Google DeepMind describes in detail how artificial intelligence can destroy the world

Published by Andrii Rusanov

Google DeepMind researchers have been working on the security problem of general artificial intelligence (AGI) and released a document that explains the risks and principles of safe development.

The PDF file contains a huge amount of detail and has 108 pages before the list of references. While some artificial intelligence experts say that AGI — is a pipe dream, the authors from DeepMind believe that it could appear by 2030. Experts have sought to understand the risks of creating synthetic intelligence similar to human beings and believe that it could cause serious harm to humanity.

The study identifies four types of risks from AGI along with suggestions on how to prevent them. The DeepMind team considers misuse, misalignment, errors, and structural risks to be the problems. Misuse and misalignment are discussed in detail in the paper, but the latter two are only briefly covered.

The first possible problem, misuse, similar to existing AI risks.
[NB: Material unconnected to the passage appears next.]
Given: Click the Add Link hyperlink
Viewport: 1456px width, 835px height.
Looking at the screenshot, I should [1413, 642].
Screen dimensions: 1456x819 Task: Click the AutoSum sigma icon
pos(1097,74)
However, because AGI will be more powerful by definition, the damage it can do is much greater. With too much access, an AGI could abuse the system to do harm — for example, discover and exploit zero-day vulnerabilities or create a virus that could be used as a biological weapon.

DeepMind says that companies developing AGI will have to conduct extensive testing and create robust security protocols. They also propose developing a method to completely suppress dangerous abilities, called «weaning», but it is unclear if this is possible without significantly limiting the models.
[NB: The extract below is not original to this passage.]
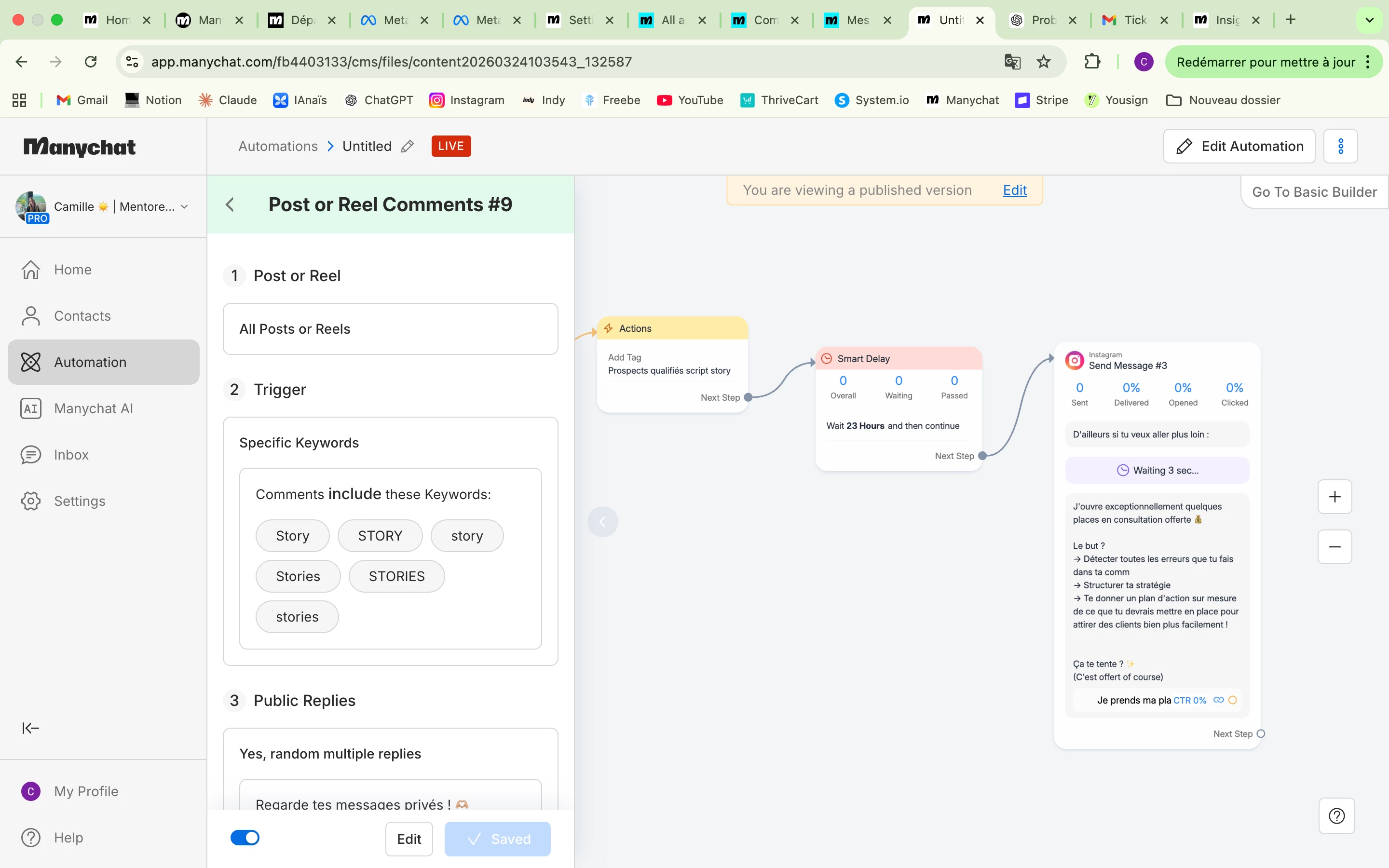Expand the browser tab search chevron
This screenshot has height=868, width=1389.
(1369, 20)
Divergence — the state when a machine gets rid of the constraints imposed by its developers. AI performs actions that it knows were not intended by the developer. DeepMind claims that its standard for divergence is more advanced than simple deception or intrigue.

To avoid it, DeepMind suggests that developers work on model robustness, conducting intensive stress testing and monitoring to detect any hints of deception. AGI has be in virtual sandboxes With strict security and direct human supervision, this will help mitigate problems.
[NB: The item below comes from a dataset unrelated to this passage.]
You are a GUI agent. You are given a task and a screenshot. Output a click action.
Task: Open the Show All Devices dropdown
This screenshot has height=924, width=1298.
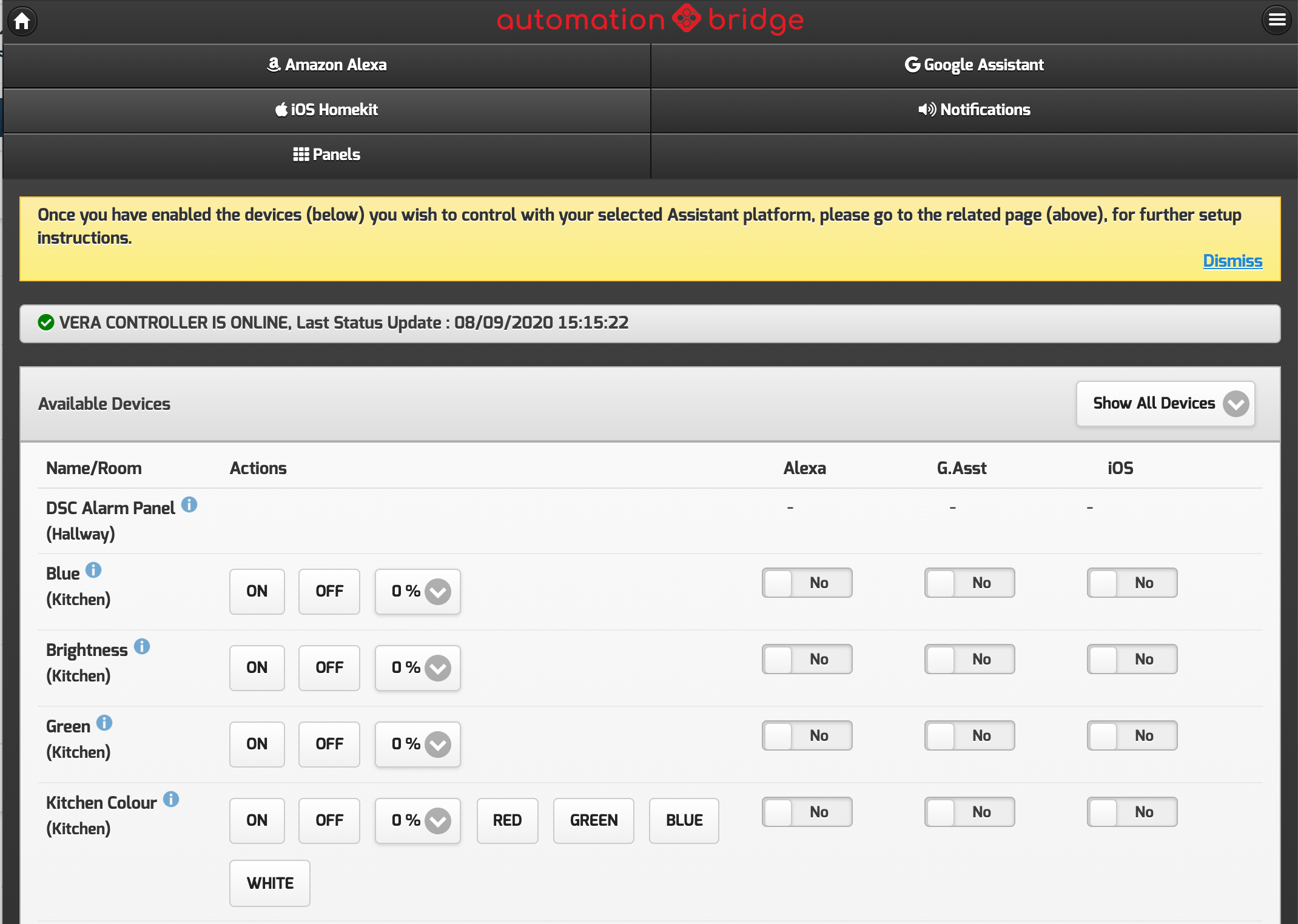click(1165, 404)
If the artificial intelligence did not know that its result would be harmful, and the human operator did not intend harm, it is a mistake. Modern AI models also make similar mistakes, but AGI can make more significant ones. DeepMind cites the example of the military, which can deploy AGI due to rivalry with a possible enemy, but does not sufficiently «insure» it against mistakes.

The article does not provide a very good solution to mitigate errors. In it, the researchers recommend avoid a sharp jump in AI power. They write about AGI’s slow deployment and limited capabilities, and recommend running AGI commands through a «shield» system that guarantees their security before deployment.

Structural risks — unintended consequences of multi-agent systems. For example, AGI can create false information that is so believable that we no longer know who or what to trust. The paper also raises the possibility that AGI may accumulate more and more control over economic and political systems. «Then one day we look up and realize that machines are driving instead of us», — notes Ars Technica. Such risks are the most difficult to counteract, depending on the social structure and many factors.

This paper is not the final word on AGI security — DeepMind notes that it is only a «starting point for vital conversations». If the researchers are right and AGI will change the world in just five years, we need to talk about it now.